--- PASSAGE TO READ ---

Writing a Validation Contract That Actually Catches Bugs

In a multi-agent harness, the validation contract is the gate between "the worker said it's done" and "it's actually done." A weak contract lets bugs through with a clean handoff. A strong one turns vague success criteria into checkable behavior that workers, orchestrators, and validators can disagree about—with evidence.

This post is the follow-up I wish I'd had when I wrote my first contract: what makes an assertion catch something instead of just documenting intent.

What the contract is for

validation_contract.md lives in .missions/ (gitignored by default). It is written after scope is stable and before any application code. Each assertion gets:

A stable ID (A-01, A-02, …) referenced by active_plan.md tasks and worker handoffs
A behavior statement — what the system must do, not how it's implemented
A verification method — command, test, or manual check that produces evidence

The orchestrator does not accept a task until every linked assertion is met, with proof. Failed or unverified assertions require a remediation task—not a note in chat.

---

• REQUIREMENTS:
**a)** Rewrite the post on validation contracts from "Writing a Validation" up to and including "just documenting intent.", changing "harness" to "framework".
**b)** According to the post on validation contracts, at what point is validation_contract.md written?
**c)** Summarize the post on validation contracts in two sentences.

--- EXTRACTED DATA ---

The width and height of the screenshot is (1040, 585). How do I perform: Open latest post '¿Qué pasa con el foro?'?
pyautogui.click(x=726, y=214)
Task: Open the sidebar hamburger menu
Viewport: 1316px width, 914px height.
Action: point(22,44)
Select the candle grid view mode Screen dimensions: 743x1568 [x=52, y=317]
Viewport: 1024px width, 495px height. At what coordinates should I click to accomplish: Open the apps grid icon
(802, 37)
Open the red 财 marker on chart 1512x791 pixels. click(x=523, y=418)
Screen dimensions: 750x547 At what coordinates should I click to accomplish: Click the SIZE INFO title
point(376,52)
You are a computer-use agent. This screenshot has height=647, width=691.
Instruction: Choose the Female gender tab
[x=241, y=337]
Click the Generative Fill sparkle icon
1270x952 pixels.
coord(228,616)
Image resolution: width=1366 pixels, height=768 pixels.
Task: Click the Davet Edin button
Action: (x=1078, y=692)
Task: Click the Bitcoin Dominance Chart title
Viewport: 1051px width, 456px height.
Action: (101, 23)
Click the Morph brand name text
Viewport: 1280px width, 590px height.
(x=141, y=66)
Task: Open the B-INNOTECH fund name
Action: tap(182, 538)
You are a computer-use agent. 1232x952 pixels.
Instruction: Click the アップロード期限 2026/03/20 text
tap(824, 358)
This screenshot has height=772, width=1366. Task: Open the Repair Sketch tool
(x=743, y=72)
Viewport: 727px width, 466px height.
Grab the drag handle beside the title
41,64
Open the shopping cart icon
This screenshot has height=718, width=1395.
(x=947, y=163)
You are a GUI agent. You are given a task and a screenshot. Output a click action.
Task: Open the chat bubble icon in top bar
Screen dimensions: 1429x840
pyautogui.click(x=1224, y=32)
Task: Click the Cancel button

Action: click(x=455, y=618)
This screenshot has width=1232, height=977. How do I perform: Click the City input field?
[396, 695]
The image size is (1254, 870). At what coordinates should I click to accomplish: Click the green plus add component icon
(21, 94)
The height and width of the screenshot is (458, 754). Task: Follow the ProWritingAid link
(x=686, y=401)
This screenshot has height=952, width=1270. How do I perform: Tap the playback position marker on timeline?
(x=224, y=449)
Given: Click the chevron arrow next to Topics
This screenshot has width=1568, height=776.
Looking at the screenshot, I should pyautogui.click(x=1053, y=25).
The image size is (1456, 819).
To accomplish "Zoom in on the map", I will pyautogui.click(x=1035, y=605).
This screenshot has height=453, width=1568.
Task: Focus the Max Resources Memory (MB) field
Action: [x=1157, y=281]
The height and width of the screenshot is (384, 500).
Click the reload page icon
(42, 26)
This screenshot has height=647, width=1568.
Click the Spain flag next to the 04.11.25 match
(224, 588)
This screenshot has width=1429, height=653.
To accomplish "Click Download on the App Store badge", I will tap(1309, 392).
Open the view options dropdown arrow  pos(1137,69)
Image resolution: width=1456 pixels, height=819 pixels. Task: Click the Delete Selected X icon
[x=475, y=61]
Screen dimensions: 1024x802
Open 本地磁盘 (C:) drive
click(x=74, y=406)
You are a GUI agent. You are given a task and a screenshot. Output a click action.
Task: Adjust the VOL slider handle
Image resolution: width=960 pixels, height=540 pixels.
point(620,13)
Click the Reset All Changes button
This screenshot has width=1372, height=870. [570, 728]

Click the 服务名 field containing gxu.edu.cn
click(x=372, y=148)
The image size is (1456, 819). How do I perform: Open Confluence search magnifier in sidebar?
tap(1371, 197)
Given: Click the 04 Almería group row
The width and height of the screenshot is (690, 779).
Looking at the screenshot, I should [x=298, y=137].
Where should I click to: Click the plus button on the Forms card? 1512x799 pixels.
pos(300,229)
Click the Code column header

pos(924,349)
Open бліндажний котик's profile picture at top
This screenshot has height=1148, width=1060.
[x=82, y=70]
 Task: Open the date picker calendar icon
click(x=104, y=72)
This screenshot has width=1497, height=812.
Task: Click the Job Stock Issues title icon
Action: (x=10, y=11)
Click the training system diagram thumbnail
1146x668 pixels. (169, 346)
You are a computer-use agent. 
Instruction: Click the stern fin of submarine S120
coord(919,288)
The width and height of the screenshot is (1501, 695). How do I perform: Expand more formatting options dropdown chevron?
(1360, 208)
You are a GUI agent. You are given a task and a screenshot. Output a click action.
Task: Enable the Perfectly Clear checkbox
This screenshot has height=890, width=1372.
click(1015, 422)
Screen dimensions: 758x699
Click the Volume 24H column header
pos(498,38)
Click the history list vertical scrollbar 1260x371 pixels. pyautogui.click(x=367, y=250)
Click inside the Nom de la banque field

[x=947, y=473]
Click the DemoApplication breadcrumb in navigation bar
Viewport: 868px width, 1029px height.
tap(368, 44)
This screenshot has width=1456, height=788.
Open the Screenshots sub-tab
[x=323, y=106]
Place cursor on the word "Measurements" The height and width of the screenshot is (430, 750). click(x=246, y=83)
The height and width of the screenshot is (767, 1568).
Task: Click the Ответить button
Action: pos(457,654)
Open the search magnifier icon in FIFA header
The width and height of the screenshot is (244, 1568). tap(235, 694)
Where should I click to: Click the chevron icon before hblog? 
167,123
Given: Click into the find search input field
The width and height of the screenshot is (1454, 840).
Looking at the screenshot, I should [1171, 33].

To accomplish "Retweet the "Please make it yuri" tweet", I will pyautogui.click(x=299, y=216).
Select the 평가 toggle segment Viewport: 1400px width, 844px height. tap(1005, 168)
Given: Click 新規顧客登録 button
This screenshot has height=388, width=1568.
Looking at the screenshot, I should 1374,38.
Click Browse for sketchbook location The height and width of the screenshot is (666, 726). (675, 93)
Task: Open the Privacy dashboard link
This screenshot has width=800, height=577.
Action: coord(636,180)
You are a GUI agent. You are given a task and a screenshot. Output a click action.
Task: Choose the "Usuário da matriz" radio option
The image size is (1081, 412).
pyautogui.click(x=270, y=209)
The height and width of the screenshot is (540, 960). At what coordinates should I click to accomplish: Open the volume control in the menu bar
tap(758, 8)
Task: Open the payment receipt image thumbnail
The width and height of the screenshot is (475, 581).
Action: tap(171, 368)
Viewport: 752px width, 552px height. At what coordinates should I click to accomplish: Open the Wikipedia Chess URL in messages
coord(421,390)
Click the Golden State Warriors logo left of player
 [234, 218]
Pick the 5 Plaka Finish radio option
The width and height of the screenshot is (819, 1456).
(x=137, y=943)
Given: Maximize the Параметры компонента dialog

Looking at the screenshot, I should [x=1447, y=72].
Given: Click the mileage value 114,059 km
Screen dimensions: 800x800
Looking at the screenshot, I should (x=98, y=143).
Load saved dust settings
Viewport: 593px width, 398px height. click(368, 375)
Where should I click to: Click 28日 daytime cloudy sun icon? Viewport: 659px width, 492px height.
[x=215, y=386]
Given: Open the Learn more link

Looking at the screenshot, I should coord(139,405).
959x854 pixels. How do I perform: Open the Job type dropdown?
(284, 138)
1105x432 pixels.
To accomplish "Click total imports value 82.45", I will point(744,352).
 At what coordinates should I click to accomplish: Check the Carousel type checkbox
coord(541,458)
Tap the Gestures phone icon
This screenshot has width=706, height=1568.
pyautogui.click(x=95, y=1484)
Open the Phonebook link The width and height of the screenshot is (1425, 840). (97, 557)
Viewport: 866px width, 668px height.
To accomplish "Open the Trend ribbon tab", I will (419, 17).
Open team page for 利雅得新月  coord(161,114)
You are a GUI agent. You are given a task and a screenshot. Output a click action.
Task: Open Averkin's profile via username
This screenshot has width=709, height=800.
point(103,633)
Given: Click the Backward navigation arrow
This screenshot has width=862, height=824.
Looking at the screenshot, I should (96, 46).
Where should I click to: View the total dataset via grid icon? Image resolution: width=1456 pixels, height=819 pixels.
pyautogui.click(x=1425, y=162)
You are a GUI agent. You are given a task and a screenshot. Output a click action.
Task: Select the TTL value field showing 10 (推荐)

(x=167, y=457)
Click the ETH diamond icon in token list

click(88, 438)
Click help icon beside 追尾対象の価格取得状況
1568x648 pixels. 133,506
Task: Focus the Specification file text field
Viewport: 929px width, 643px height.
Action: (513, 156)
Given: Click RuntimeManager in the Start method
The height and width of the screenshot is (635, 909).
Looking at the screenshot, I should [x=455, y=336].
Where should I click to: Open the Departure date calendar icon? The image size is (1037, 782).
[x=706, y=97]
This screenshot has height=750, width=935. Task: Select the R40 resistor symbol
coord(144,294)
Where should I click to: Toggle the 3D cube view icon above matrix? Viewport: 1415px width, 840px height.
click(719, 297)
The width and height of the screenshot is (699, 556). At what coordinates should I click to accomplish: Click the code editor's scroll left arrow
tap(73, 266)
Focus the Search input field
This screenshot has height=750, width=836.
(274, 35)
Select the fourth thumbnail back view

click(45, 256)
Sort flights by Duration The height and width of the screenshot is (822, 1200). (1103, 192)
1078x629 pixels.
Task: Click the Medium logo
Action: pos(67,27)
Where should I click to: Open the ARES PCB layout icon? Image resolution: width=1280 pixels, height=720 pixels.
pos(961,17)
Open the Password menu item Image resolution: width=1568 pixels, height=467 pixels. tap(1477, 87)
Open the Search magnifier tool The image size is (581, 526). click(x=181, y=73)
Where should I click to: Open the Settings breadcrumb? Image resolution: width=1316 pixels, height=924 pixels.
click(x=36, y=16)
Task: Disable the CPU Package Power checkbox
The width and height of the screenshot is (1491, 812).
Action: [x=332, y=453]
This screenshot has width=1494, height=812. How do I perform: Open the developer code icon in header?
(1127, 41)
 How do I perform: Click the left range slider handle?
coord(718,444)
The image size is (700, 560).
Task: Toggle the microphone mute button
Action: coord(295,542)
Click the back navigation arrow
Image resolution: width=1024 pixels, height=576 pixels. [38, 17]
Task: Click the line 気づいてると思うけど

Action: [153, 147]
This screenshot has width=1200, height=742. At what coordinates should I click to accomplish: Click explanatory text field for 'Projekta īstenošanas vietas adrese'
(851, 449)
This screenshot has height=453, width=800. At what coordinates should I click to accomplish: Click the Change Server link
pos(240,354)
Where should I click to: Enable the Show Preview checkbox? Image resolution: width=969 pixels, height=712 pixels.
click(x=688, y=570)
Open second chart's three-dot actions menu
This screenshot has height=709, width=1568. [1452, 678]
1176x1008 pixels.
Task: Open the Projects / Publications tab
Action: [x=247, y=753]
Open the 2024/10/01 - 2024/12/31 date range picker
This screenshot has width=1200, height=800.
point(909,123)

---

• RESULTS IN ORDER:
**a)**
Writing a Validation Contract That Actually Catches Bugs

In a multi-agent framework, the validation contract is the gate between "the worker said it's done" and "it's actually done." A weak contract lets bugs through with a clean handoff. A strong one turns vague success criteria into checkable behavior that workers, orchestrators, and validators can disagree about—with evidence.

This post is the follow-up I wish I'd had when I wrote my first contract: what makes an assertion catch something instead of just documenting intent.

**b)** After scope is stable and before any application code.

**c)** In a multi-agent harness, the validation contract separates a worker's claim that a task is done from proof that it is, and a strong one turns vague success criteria into checkable behavior. Each assertion has a stable ID, a behavior statement, and a verification method that produces evidence, and the orchestrator accepts a task only when every linked assertion is met with proof, requiring a remediation task for any that fail or go unverified.